Spaghetti alle Vongole (basically ‘spaghetti with clams’ in Italian) is one of my all time favourite seafood pasta, alongside with probably almost ALL seafood pastas out there to be honest. I cooked this up over the weekend but hadn’t found the time to upload it then, so here it is now. It is a dish that is highly popular throughout the central regions of Italy, including Rome, as well as further south in Campania. Italians prepare the dish in two ways:
- in bianco: with oil, garlic, parsley, and sometimes a splash of white wine; or
- in rosso: like the former but with tomatoes and fresh basil, the addition of tomatoes being more frequent in the south.

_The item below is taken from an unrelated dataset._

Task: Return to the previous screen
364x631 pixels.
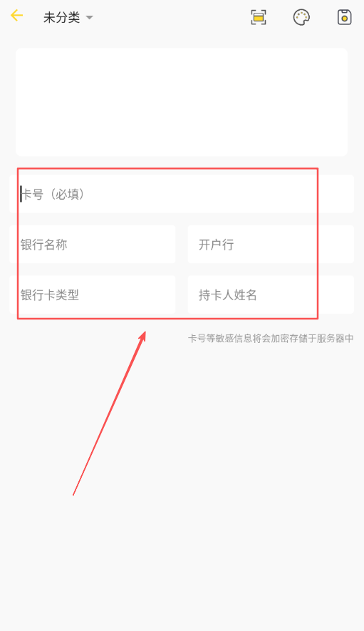Action: tap(17, 16)
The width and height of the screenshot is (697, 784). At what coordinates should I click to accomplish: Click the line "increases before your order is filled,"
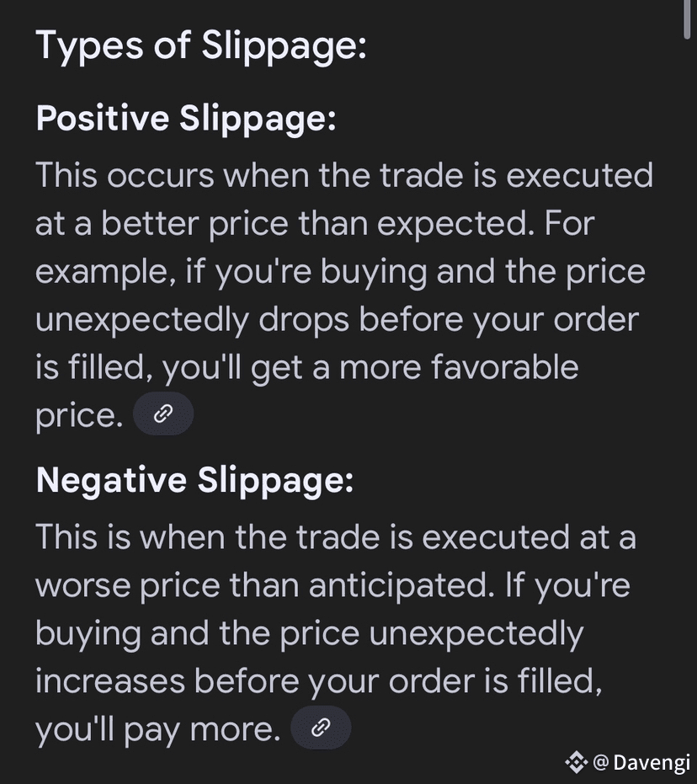pyautogui.click(x=318, y=680)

Cheese and cream are sometimes added to the dish in most Italian-American recipes. However, these ingredients are quite alien to the spirit of Italian cooking. In the true spirit of Italian cooking, cheese is never added to this dish, accentuating the simple flavours of the clams and of good quality olive oil.
PREP TIME 5 MINS | COOKING TIME 10 MINS | SERVES 2-3
- 1kg NZ Westhaven Vongole
- 300g angel hair pasta
- 2 cloves garlic, crushed and finely chopped
- 2 red bird’s eye chill, sliced
- 1 punnet (250g) cherry tomatoes, quartered
- 1/4 cup extra virgin olive oil
- 3/4 cup fish stock*
- 3/4 cup Chardonnay
- 1/2 cup fresh Italian parsley, chopped
- Ground salt
*I would usually go for clam juice, but I couldn’t find any at the supermarkets.
- In a large saucepan over medium heat, sauté the garlic and chillies in the olive oil until fragrant and the garlic is golden brown, about a minute. Then add the clams, fish stock, and wine. Cover and simmer over medium heat, shaking the pan occasionally until all the clams open. Add in the cherry tomatoes and remove from the heat.
- While the clams are simmering, bring a large pot of salted water to a boil. Add the pasta and cook, stirring frequently, until al dente (read packet instructions, 4-5minutes for angel hair pasta). Drain the pasta and transfer to the saucepan and toss well with the clam sauce and parsley. Serve immediately.